The money was part of a bond package and somehow it became my responsibility to find a vendor. Not to take this off topic, but has anyone else had problems getting vendors out to their site to create a quote? Out of about 10 that I called, 3 actually came out and 2 actually submitted a quote. It's like pulling teeth. I was just glad to get a quote that's within our budget. It sounds like I'm getting some decent equipment as a bonus! Whatever it is, it couldn't sound worse than what I have currently. Now I just need to get it installed before the musical...


----------



## museav (Aug 22, 2009)

Tex said:


> Not to take this off topic, but has anyone else had problems getting vendors out to their site to create a quote? Out of about 10 that I called, 3 actually came out and 2 actually submitted a quote. It's like pulling teeth.


It probably depends on the situation, especially for public schools. If there are no formal Bid Documents bidders may assume that the bids will be all over the place with some wild card getting the project or that one firm already has an "in" and the rest of the bids are just getting numbers so it can be claimed to be a "competitive" bid. And with public or state schools they may assume that the bid will be awarded to the bidder with the lowest price, which with no formal Bid Documents could mean the bidder willing to make the most compromises and cut the most corners. It often comes down to how much effort can they justify investing in a bid that may be a) loosely or poorly defined, b) open to many bidders and c) awarded based on cost.

The flip side is that a very tightly defined bid package with numerous qualifiers may provide more basis for technically competitive bids and a value based decision but will likely also eliminate or discourage many potential bidders.

A good example, I have a project currently out to bid for a State University and the University came up with a list of "approved" Vendors to whom a notification of the bid would be delivered that included 139 firms, basically anyone the State has listed as a registered Vendor for audio or production communications equipment. Probably less than 10% of those could properly handle the project but nothing stops any of them from bidding. Without the Drawings and Specifications to define numerous project requirements, the Bidders who are best qualified might have difficulty justifying investing the time and effort required to submit a bid. Better to spend that on projects they have a better chance of getting in the first place, a better chance of having a result they are proud of and a better chance of being more profitable.


----------



## jonnyfive1985 (Aug 28, 2009)

I have used several of the Allen & Heath Consoles and love them. Great product from the UK. Bad part was one time i had to send one of the boards back to the UK for Warranty Repairs(not so fun). But other than that one fluke i have had no problems and love the board actually almost bought one last year for our FOH at work but decided to go with the Mackie Onyx 4880 instead. I have the board you are getting though in a theatre that i do consulting work/volunteer at its wonderful used it for several big shows and did the job great. Only thing i wish was different on the console was the headphone jack placement.


----------



## IA183 (Aug 28, 2009)

I have used A @ H boards on a few smaller gigs clubs @ small theaters and had no problums not sure I would choose one for a install


----------



## museav (Aug 28, 2009)

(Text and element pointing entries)
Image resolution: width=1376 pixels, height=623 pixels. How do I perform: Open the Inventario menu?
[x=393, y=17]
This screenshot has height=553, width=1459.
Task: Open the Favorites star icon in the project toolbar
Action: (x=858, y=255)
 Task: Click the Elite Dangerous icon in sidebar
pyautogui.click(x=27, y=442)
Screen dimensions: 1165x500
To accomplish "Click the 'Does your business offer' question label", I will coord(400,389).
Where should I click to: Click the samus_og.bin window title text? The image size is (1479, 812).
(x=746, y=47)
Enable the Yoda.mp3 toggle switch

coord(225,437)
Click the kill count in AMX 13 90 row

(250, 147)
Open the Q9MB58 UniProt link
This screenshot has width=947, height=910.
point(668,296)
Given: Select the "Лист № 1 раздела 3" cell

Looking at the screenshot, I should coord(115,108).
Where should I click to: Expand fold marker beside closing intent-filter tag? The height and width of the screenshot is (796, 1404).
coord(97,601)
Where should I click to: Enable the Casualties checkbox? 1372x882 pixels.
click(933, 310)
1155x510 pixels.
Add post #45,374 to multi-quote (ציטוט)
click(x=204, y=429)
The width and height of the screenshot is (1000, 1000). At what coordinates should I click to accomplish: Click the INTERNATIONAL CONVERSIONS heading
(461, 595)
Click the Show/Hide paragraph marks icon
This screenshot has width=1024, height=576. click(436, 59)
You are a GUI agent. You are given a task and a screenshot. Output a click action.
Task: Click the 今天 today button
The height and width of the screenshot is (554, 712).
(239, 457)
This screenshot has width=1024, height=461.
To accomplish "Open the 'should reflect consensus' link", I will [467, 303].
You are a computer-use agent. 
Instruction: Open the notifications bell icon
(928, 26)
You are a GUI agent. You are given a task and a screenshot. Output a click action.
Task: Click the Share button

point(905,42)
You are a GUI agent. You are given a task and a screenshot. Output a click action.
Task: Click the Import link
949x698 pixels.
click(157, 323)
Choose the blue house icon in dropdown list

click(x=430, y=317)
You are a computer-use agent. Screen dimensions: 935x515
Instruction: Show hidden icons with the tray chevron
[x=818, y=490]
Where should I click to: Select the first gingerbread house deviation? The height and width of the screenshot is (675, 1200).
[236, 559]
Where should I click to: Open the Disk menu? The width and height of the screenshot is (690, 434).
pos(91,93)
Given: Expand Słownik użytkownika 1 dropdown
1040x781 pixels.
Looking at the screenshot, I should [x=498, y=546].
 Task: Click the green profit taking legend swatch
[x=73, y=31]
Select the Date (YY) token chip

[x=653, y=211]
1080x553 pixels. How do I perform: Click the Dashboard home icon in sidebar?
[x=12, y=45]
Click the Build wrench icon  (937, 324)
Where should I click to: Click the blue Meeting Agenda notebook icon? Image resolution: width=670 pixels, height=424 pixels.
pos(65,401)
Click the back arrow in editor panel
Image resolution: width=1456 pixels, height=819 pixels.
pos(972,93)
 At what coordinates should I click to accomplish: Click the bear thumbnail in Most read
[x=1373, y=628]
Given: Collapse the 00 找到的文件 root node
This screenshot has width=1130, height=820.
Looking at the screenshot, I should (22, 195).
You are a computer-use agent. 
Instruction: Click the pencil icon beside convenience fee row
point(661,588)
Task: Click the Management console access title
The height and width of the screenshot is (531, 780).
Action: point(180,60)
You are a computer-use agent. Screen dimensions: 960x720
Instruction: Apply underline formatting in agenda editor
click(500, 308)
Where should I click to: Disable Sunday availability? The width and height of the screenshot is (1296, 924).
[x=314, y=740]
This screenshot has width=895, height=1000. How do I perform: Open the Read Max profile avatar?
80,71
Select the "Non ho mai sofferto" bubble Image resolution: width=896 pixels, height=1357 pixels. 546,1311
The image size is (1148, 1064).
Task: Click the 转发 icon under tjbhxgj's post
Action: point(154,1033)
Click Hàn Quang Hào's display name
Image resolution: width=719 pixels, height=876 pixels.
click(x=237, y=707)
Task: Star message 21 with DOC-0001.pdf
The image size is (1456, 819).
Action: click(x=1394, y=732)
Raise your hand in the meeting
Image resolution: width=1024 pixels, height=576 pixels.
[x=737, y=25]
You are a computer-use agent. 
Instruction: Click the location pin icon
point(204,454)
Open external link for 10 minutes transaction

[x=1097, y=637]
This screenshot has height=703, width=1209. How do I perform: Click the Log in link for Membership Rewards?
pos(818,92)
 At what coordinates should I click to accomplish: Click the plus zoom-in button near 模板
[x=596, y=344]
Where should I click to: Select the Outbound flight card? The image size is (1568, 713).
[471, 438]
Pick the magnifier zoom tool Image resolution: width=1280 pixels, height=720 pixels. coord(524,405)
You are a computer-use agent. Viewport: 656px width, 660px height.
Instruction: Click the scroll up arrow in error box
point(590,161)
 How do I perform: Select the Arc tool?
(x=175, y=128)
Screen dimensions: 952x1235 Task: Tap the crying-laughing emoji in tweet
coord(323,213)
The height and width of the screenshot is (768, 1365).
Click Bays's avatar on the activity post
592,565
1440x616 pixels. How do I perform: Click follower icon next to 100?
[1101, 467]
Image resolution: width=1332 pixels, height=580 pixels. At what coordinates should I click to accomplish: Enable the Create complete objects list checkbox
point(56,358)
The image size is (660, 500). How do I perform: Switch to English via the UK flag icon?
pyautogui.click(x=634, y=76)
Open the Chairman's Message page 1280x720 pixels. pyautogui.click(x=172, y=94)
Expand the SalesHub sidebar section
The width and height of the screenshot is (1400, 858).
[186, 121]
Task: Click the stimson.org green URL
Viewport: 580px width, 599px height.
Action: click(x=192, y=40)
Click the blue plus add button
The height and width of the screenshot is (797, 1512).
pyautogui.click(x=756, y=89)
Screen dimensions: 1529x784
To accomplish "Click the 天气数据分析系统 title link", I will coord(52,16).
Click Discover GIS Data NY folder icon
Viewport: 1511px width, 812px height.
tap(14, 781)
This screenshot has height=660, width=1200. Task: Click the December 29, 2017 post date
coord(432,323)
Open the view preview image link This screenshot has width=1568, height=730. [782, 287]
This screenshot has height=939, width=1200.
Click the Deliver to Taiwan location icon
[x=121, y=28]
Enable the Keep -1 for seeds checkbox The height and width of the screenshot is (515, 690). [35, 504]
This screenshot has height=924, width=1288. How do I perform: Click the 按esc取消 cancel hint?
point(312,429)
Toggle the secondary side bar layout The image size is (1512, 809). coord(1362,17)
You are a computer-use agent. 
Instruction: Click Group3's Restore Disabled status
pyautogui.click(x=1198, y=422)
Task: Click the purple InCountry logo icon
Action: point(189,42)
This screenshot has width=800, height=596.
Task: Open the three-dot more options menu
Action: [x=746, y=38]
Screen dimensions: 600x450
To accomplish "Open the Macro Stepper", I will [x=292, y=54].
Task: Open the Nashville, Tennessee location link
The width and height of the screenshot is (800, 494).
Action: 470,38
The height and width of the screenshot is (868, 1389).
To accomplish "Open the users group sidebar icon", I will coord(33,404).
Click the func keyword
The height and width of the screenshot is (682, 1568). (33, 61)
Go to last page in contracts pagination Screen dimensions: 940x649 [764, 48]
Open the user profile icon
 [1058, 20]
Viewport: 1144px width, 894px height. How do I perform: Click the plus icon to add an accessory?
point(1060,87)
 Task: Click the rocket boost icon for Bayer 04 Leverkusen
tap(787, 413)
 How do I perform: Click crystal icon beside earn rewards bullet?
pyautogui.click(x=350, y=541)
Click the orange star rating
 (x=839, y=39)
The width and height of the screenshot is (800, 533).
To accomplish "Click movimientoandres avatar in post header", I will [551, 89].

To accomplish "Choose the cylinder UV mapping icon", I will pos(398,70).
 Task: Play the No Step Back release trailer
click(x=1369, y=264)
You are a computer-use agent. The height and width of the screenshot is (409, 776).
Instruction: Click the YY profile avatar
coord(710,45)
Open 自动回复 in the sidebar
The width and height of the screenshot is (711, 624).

SET TASKS:
1. Echo the forum thread word for word, starting at "## jonnyfive1985 (Aug" and ending at "headphone jack placement.".
2. Render the entries starting at the line that contains "This screenshot has height=660, width=1200." and ending at the line that contains "Open the view" as a CSV with the columns request and answer, one row per request. Put each field in quotes and turn line breaks into spaces.
The forum thread and the entries are unrelated to each other.

THE REPLIES:
1.
## jonnyfive1985 (Aug 28, 2009)

I have used several of the Allen & Heath Consoles and love them. Great product from the UK. Bad part was one time i had to send one of the boards back to the UK for Warranty Repairs(not so fun). But other than that one fluke i have had no problems and love the board actually almost bought one last year for our FOH at work but decided to go with the Mackie Onyx 4880 instead. I have the board you are getting though in a theatre that i do consulting work/volunteer at its wonderful used it for several big shows and did the job great. Only thing i wish was different on the console was the headphone jack placement.

2.
request,answer
"This screenshot has height=660, width=1200. Task: Click the December 29, 2017 post date","coord(432,323)"
"Open the view preview image link This screenshot has width=1568, height=730.","[782, 287]"